__Records for the exercise__.
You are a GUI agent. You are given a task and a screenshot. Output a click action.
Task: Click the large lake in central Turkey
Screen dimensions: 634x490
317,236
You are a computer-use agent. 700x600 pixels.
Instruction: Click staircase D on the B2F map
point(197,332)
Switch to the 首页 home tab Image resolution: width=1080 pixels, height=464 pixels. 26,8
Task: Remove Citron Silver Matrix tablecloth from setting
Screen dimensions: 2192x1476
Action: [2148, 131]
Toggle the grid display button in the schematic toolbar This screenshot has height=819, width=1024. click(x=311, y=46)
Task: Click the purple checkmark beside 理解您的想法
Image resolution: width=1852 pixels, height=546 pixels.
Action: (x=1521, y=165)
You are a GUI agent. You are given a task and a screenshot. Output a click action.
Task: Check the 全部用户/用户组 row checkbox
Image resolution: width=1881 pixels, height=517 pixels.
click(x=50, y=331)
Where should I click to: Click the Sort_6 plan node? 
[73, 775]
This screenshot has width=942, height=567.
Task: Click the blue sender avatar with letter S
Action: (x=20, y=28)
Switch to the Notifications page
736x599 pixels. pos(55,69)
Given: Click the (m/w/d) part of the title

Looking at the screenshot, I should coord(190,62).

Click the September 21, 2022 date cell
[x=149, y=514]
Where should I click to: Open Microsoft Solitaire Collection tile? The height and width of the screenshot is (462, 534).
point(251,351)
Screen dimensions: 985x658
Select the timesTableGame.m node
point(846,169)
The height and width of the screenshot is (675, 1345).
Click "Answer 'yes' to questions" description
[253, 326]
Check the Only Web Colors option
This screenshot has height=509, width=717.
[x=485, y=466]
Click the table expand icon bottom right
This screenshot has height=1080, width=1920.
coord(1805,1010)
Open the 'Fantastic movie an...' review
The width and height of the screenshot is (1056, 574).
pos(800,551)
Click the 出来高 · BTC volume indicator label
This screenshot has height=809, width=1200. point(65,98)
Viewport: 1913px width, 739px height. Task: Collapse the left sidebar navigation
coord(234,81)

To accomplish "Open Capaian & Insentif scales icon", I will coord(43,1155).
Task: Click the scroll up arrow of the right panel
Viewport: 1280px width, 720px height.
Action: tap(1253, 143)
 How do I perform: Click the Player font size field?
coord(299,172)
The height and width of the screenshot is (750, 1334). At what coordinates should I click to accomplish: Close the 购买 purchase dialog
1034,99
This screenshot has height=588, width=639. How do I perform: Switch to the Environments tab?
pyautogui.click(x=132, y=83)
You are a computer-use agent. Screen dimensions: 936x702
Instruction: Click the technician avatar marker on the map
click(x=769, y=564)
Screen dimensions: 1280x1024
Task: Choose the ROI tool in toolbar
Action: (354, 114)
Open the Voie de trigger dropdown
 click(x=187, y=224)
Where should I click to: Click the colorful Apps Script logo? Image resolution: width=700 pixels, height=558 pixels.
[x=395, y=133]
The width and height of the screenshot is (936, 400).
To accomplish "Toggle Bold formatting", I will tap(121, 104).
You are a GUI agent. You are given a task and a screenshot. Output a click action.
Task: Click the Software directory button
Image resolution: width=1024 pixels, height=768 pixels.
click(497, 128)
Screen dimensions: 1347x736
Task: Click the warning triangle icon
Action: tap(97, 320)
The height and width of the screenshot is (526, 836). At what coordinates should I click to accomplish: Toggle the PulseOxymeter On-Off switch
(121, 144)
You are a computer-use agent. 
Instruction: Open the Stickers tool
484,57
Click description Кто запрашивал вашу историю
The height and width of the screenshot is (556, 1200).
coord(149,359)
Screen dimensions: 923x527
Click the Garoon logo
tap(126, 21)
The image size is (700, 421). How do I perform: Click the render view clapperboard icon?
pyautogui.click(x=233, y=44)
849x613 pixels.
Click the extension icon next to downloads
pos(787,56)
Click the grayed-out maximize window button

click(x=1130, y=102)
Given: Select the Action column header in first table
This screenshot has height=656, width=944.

__Work instructions__. Where a line of the data holds "right", show that line.

__Response for this exercise__.
Click the table expand icon bottom right
Task: Click the scroll up arrow of the right panel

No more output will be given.